Reproduce the following lines verbatim, from the first to the last.

##### Data for analysis #####

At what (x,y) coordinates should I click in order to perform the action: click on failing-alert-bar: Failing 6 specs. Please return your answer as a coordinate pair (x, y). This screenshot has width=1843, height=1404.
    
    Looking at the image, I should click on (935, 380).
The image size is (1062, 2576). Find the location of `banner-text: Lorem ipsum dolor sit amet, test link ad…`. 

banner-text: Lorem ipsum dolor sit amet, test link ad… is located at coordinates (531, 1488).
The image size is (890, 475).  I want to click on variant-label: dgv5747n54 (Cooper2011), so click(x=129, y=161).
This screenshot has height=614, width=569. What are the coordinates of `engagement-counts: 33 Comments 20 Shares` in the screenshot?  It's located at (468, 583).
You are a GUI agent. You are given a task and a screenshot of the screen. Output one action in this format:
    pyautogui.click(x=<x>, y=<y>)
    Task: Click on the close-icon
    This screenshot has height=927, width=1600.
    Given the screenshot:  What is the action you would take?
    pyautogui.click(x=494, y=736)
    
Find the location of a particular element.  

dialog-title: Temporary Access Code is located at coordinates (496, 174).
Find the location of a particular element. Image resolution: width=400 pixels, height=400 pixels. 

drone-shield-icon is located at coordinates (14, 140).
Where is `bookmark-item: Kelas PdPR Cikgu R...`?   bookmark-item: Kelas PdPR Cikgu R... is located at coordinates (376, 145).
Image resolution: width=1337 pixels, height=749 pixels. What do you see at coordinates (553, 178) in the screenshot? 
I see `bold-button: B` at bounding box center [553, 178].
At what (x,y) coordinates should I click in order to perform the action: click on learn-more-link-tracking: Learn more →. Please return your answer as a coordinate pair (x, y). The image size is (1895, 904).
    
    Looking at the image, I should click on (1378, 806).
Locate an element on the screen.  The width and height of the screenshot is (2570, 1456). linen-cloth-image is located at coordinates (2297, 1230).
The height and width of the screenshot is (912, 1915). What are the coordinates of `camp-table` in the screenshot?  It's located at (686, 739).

#####

#### [Answer for this exercise]
At what (x,y) coordinates should I click in order to perform the action: click on failing-alert-bar: Failing 6 specs. Please return your answer as a coordinate pair (x, y). This screenshot has width=1843, height=1404.
    
    Looking at the image, I should click on (935, 380).
The image size is (1062, 2576). Find the location of `banner-text: Lorem ipsum dolor sit amet, test link ad…`. 

banner-text: Lorem ipsum dolor sit amet, test link ad… is located at coordinates (531, 1488).
The image size is (890, 475).  I want to click on variant-label: dgv5747n54 (Cooper2011), so click(x=129, y=161).
This screenshot has height=614, width=569. What are the coordinates of `engagement-counts: 33 Comments 20 Shares` in the screenshot?  It's located at (468, 583).
You are a GUI agent. You are given a task and a screenshot of the screen. Output one action in this format:
    pyautogui.click(x=<x>, y=<y>)
    Task: Click on the close-icon
    This screenshot has height=927, width=1600.
    Given the screenshot:  What is the action you would take?
    pyautogui.click(x=494, y=736)
    
Find the location of a particular element.  

dialog-title: Temporary Access Code is located at coordinates (496, 174).
Find the location of a particular element. Image resolution: width=400 pixels, height=400 pixels. 

drone-shield-icon is located at coordinates (14, 140).
Where is `bookmark-item: Kelas PdPR Cikgu R...`?   bookmark-item: Kelas PdPR Cikgu R... is located at coordinates (376, 145).
Image resolution: width=1337 pixels, height=749 pixels. What do you see at coordinates (553, 178) in the screenshot? 
I see `bold-button: B` at bounding box center [553, 178].
At what (x,y) coordinates should I click in order to perform the action: click on learn-more-link-tracking: Learn more →. Please return your answer as a coordinate pair (x, y). The image size is (1895, 904).
    
    Looking at the image, I should click on (1378, 806).
Locate an element on the screen.  The width and height of the screenshot is (2570, 1456). linen-cloth-image is located at coordinates (2297, 1230).
The height and width of the screenshot is (912, 1915). What are the coordinates of `camp-table` in the screenshot?  It's located at (686, 739).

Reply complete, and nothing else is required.